I have a bunch of large compressed files that I want to concatenate. Problem is, the don't have newline characters at the end of the uncompressed version, so if I try to just cat them together and work on them compressed, the last line in one file is joined to the first line in the next file (which throws an error with the software I'm using). Just cat'ing them with a new-line inserted between each compressed file doesn't work as I think gzip detects the newline character and thinks everything after it is 'trailing garbage'.e.g.

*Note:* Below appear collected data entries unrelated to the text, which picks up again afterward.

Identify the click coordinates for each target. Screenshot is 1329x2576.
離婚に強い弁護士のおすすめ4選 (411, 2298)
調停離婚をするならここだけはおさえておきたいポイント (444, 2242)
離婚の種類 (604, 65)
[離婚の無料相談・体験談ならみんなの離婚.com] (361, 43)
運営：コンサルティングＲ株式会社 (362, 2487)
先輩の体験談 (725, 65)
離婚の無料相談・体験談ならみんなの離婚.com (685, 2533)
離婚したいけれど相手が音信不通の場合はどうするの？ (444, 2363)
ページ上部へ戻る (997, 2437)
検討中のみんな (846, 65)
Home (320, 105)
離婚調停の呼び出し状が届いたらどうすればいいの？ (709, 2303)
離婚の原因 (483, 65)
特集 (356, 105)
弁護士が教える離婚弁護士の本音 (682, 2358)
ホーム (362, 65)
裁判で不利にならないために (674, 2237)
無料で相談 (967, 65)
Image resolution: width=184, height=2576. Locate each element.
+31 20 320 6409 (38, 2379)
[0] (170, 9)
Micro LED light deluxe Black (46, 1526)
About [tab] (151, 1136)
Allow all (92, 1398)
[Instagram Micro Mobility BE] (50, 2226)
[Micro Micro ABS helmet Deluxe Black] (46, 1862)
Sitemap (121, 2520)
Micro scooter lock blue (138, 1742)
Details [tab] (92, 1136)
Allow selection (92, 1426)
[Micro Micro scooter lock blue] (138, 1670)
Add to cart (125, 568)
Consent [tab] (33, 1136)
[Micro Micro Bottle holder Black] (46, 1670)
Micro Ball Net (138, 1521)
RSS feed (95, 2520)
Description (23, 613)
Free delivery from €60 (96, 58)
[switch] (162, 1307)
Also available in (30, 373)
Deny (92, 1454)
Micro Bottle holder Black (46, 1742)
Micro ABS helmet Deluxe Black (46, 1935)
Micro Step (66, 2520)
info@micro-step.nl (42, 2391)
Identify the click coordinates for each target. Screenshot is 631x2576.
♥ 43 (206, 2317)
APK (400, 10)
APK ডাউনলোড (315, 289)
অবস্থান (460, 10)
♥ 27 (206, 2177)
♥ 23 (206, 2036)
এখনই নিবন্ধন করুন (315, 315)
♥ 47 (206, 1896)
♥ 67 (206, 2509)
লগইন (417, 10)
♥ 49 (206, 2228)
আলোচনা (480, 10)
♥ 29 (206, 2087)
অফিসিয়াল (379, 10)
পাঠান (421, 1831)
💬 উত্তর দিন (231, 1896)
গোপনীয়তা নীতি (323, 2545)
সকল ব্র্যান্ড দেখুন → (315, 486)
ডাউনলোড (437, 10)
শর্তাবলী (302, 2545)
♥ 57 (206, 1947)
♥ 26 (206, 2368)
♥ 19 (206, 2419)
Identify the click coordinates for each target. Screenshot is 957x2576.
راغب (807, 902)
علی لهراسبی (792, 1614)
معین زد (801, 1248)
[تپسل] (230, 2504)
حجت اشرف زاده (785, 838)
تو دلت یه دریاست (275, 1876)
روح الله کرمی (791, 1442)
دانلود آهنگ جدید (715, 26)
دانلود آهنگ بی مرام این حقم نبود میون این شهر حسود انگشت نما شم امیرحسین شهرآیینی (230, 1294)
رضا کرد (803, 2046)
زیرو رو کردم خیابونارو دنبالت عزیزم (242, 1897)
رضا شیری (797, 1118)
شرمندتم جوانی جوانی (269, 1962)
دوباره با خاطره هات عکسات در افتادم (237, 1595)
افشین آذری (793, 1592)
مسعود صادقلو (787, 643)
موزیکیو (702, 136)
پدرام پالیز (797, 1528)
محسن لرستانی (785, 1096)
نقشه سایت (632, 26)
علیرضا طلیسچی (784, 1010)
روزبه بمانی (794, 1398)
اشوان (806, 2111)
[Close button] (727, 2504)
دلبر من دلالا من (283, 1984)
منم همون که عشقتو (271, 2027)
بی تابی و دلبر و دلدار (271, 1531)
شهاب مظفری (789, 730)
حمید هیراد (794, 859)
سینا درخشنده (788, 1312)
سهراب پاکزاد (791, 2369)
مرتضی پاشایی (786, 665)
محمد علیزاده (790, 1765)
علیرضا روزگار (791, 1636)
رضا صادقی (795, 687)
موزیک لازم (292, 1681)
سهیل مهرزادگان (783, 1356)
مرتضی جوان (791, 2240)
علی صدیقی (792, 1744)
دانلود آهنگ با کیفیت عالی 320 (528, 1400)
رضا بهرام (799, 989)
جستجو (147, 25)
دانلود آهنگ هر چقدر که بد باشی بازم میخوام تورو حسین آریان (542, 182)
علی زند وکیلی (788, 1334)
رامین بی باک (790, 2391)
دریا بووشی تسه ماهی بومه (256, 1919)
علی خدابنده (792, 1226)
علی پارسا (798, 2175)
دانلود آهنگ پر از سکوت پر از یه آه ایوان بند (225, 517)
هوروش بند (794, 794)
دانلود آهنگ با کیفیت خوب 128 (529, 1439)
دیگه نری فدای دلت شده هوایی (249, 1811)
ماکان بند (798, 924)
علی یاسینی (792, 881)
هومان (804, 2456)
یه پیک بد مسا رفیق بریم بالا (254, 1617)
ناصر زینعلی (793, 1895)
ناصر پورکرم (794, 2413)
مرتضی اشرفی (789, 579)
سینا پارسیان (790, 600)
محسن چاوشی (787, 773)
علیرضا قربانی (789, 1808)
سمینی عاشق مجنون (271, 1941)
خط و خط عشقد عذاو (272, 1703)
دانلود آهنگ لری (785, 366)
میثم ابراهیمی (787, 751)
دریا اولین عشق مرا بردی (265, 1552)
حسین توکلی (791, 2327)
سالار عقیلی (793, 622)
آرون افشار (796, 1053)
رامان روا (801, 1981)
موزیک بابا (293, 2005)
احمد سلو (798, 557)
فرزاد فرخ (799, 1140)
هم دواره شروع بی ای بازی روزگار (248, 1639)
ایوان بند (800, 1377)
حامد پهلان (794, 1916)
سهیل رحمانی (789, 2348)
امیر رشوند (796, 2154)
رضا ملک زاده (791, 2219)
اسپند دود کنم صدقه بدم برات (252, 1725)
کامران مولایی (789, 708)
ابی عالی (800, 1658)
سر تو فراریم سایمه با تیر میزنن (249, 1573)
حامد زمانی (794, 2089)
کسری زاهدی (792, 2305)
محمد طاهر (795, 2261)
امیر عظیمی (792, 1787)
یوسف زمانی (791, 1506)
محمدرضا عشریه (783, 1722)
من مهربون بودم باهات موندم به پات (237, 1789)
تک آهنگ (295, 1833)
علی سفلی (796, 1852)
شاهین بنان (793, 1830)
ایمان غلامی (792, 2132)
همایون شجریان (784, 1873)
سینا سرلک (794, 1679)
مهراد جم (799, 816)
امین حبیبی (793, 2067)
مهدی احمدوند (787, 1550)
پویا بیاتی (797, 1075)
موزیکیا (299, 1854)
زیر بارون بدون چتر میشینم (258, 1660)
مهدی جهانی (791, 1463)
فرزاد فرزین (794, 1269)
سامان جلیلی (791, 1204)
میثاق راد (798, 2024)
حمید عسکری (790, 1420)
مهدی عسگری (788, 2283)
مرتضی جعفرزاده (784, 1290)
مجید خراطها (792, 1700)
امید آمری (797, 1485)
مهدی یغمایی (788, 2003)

for f in *.gz; do (cat "${f}"; echo) >> all.gz; done;
gzip -d all.gz 

gzip: all.gz: decompression OK, trailing garbage ignored

What I'd like to do is something like this:

unzip file1.gz | add a newline char| gzip the output >> output.gz

and then do the same with file2.gz, file3.gz, etc., etc.

Any suggestions?

GrahamE
  • 5
  • 1

1 Answers1

2

You don't need to decompress and recompress. Simply compress the one-byte new-line character with gzip, and concatenate that between your large gzip files.

echo | gzip > newline.gz
cat file1.gz newline.gz file2.gz newline.gz file3.gz ... > file.gz

It will be a 21-byte file you insert for each new-line, but since you said that your other files are large, that shouldn't matter.

Mark Adler
  • 101,978
  • 13
  • 118
  • 158